3.     Idea inventory (submitted via email on 10/26).  Having read some of the literature and having thought about your project, take an inventory of the key ideas you have encountered.  I find a big diagram with ideas and connecting lines to be a useful part of this exercise, but you may choose any format you like.  The goal is to get a sense of and some representation of the intellectual terrain in your area.  Find out which ideas support one another synergistically.  Which ideas are in conflict?  Where are the controversies?  Where is the as yet unmapped territory? 

4.     Outline or prospectus (submitted via email on 11/2).  Assemble the pieces you have so far.  Every paper in this genre contains the following parts:

a.     Introduction.  What is the paper about?  Your rewritten topic paragraph should help here.

b.     Background.  What is already known about the topic?  Your growing annotated reading list and your idea inventory will be essential resources here.

c.      Methods.  For essay style papers, your methods will concern analysis rather than data collection.  How did you approach the problem of exploring the conceptual space?  Many of you will be using the premises of the hypothesis of extended cognition to explore phenomena or domains of activity that have not previously been considered in that light.

d.     Findings.  What did you discover in your exploration?  What do you know now that you did not know when you started?

e.     Significance.  So what?  What implications do your findings have for cognitive science or our understandings of cognition?

It is understood that some of these five elements will be more complete than others at this point in the process.  If you cannot fill a hole in your paper, at least describe the hole and say what you could do to fill it. 

5.     First Draft (submitted on paper in seminar 11/16).  This rough draft should contain most of the ideas that will appear in your final paper.  At this point the goal is to be able to say to yourself what you want your paper to say.   You should not be overly worried about formatting or presentation here.  It doesnŐt have to be pretty.  It just has to make sense.

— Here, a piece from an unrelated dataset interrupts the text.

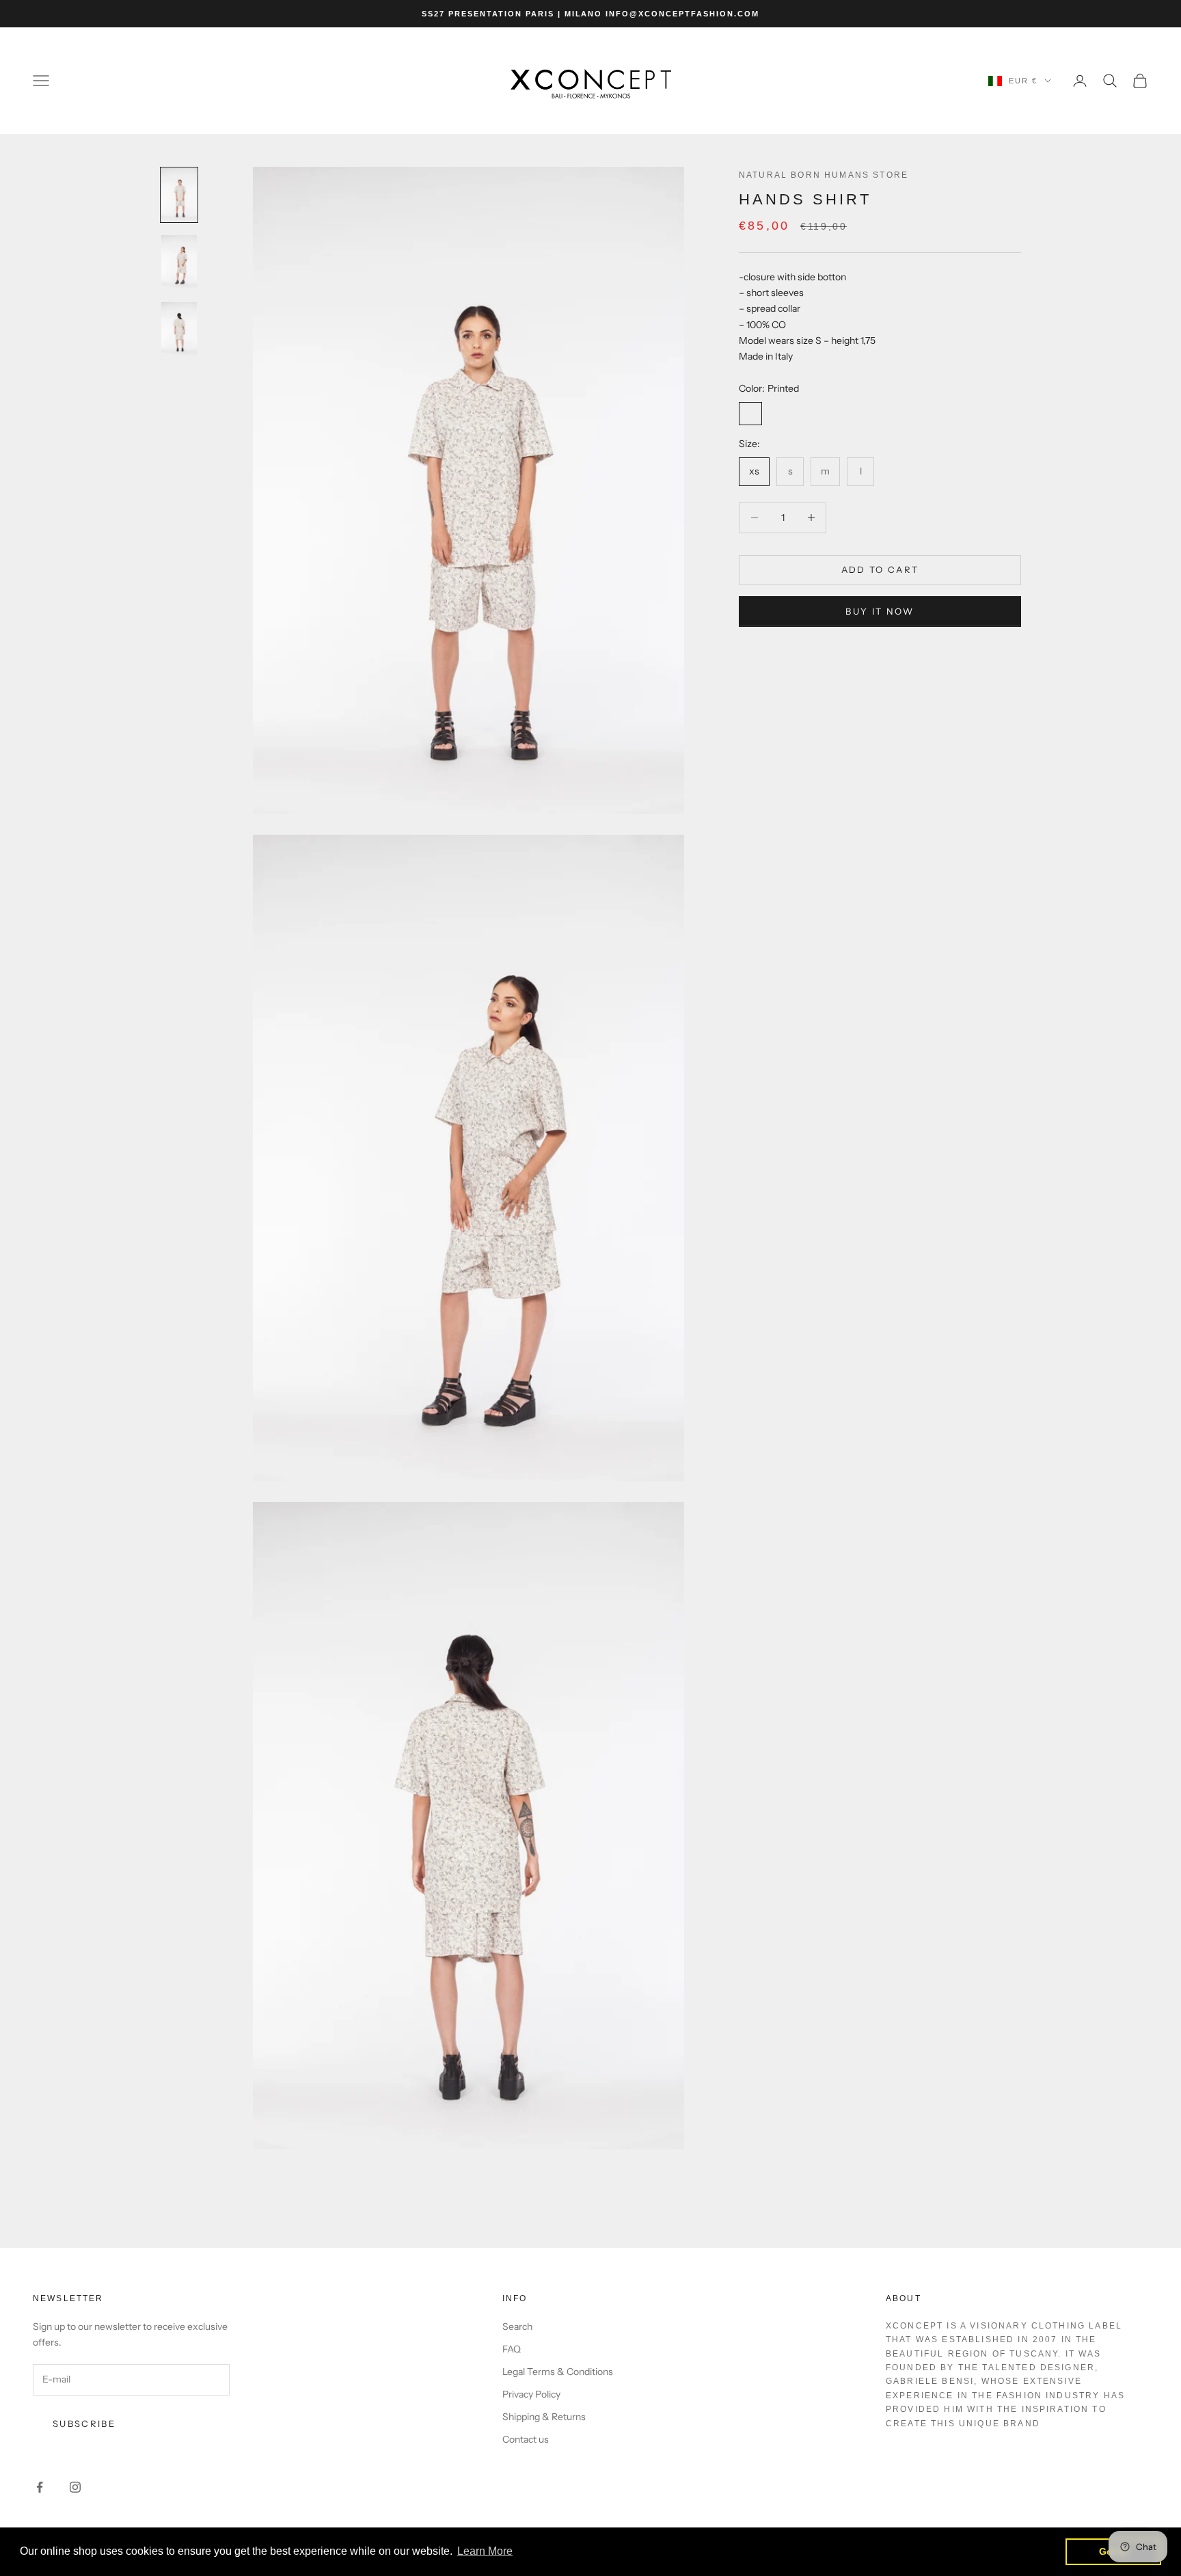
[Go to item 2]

6.     Final Draft (submitted on paper in seminar 11/30).  A nicely formatted easy to read paper with a clear exposition. 

Your final paper should be between 5000 and 8000 words in length.  There is no required number of citations, but I will expect you to use and cite some of the assigned readings for the course as well as additional readings that you tracked down on your own. Double-space the final version with reasonable margins and point size 11 or 12.  Make it easy for me to read it.